(DATA SUPPLIED)

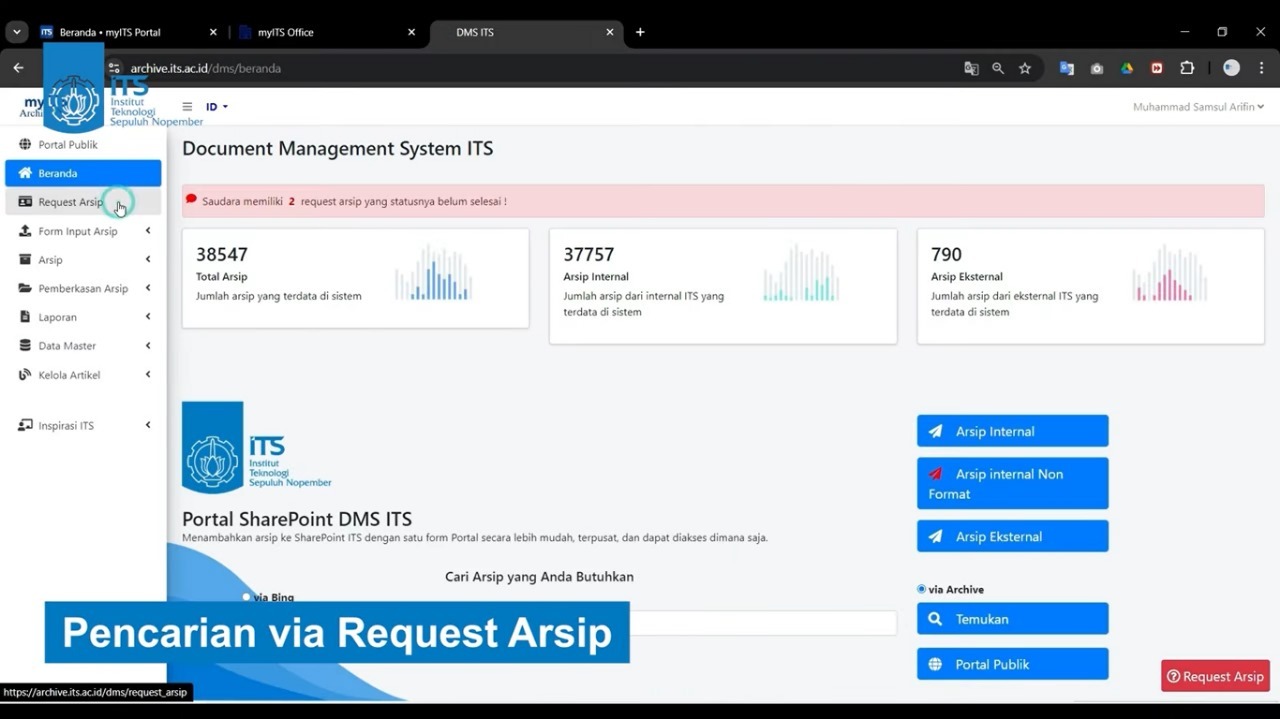Screen dimensions: 1280x719
Task: Click the globe icon next to Portal Publik
Action: click(25, 145)
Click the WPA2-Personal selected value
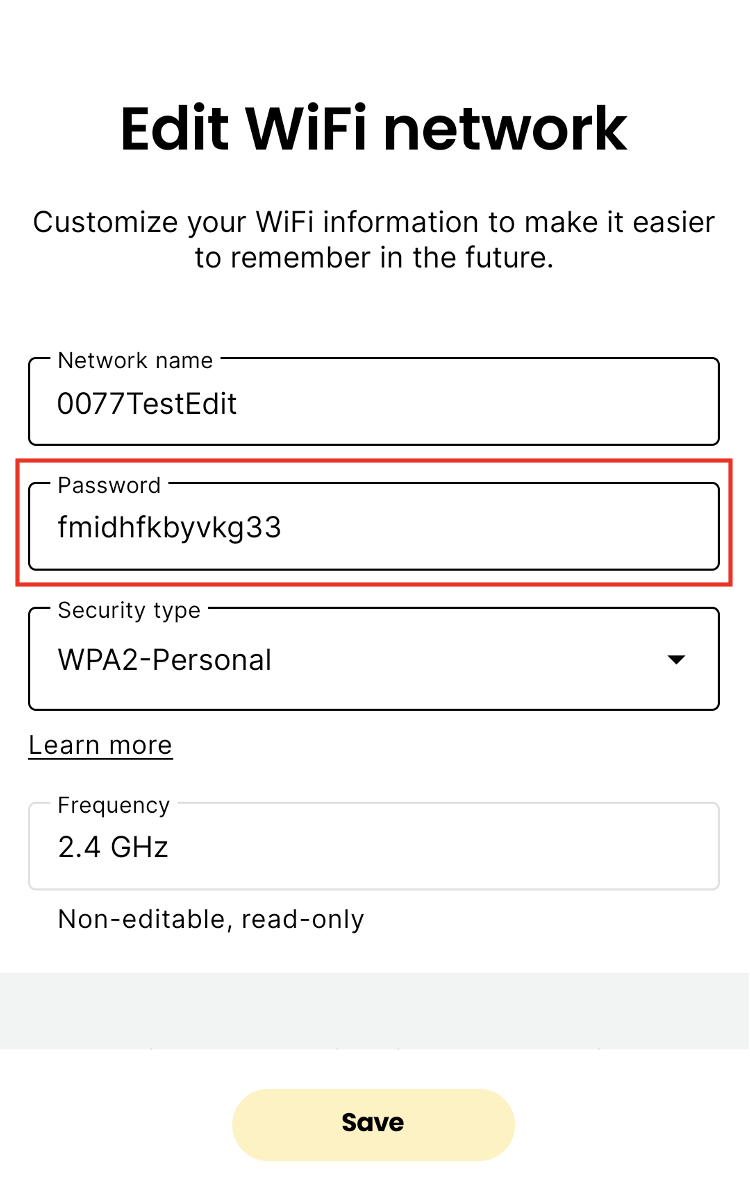Screen dimensions: 750x1200 (164, 659)
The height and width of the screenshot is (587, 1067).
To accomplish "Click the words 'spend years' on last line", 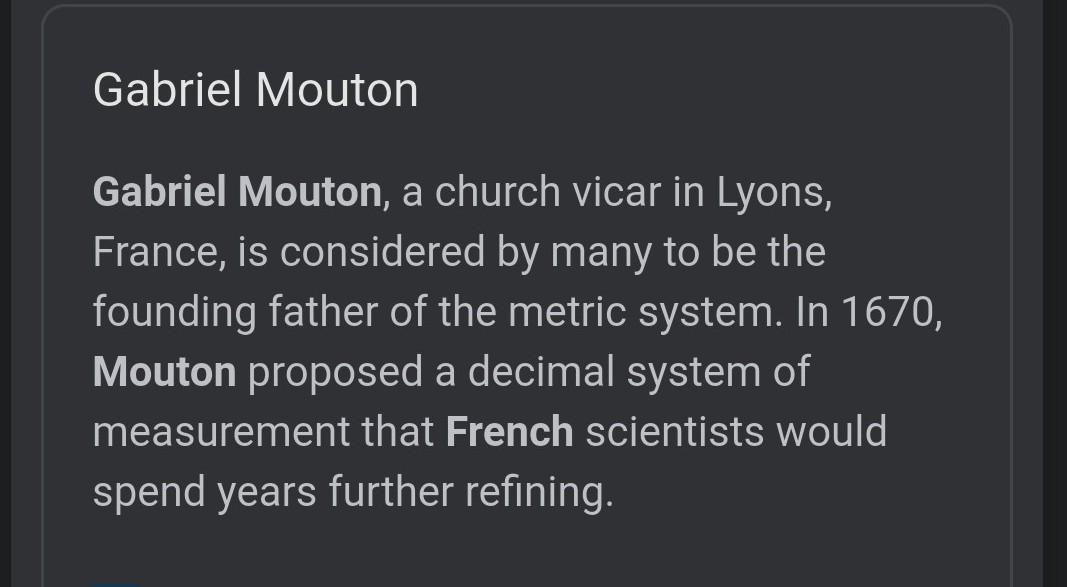I will point(205,493).
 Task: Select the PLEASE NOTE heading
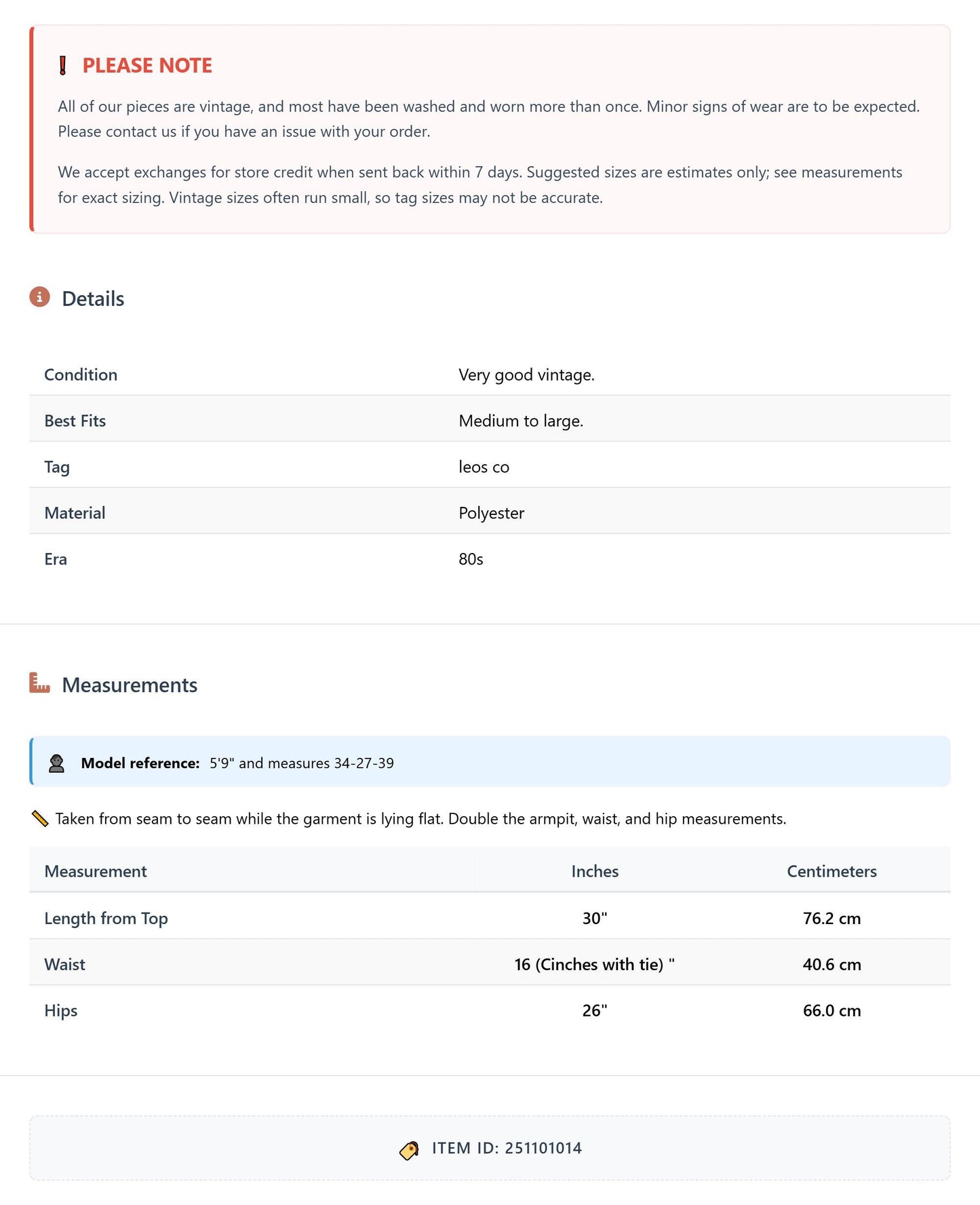pyautogui.click(x=147, y=66)
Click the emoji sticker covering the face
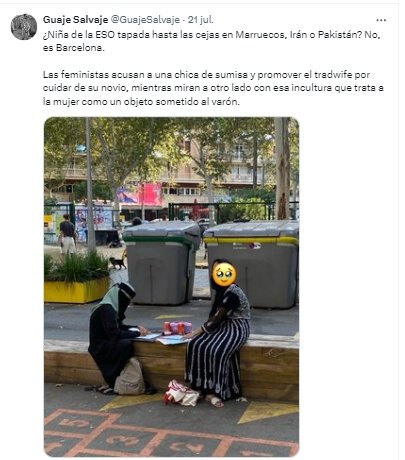Image resolution: width=405 pixels, height=460 pixels. point(224,274)
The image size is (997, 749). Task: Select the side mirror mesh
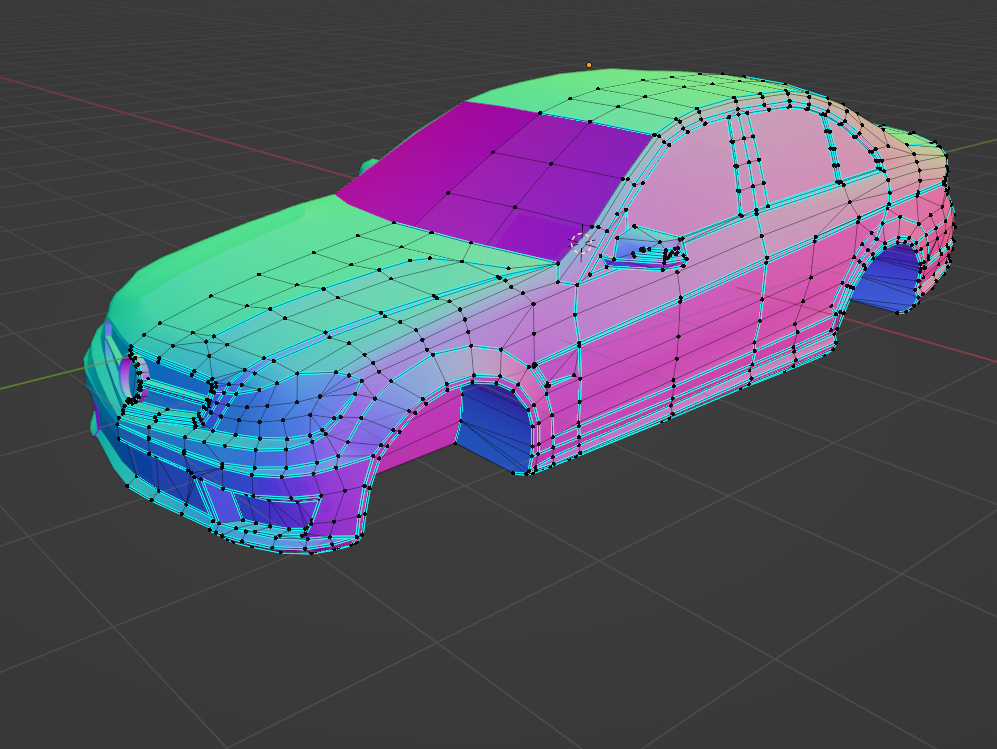click(x=645, y=249)
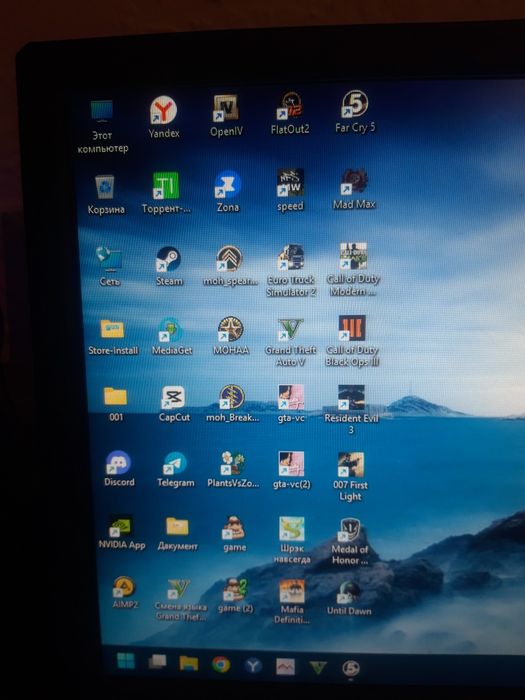Open File Explorer from the taskbar
525x700 pixels.
tap(189, 663)
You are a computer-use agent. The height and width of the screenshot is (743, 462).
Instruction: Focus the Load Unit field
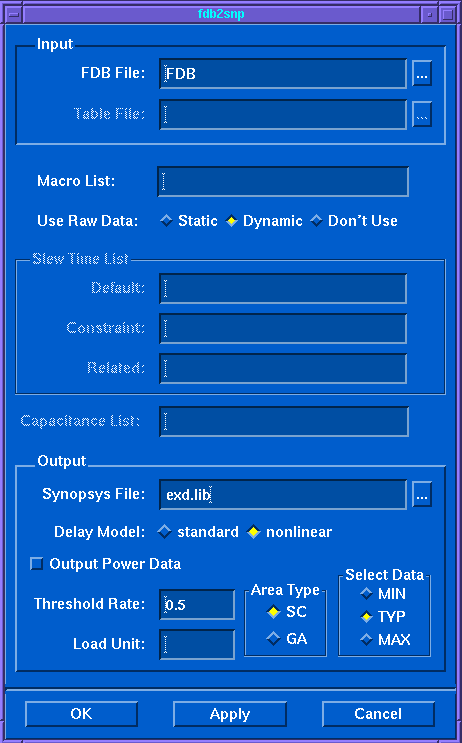[197, 644]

(End DATA SUPPLIED)

#### [WORK TASK]
Look through the entries for the string "screenshot". Every line that has it belongs in the answer.

#### [RESPONSE BOX]
The height and width of the screenshot is (587, 1067).
You are a computer-use agent. The height and width of the screenshot is (743, 462).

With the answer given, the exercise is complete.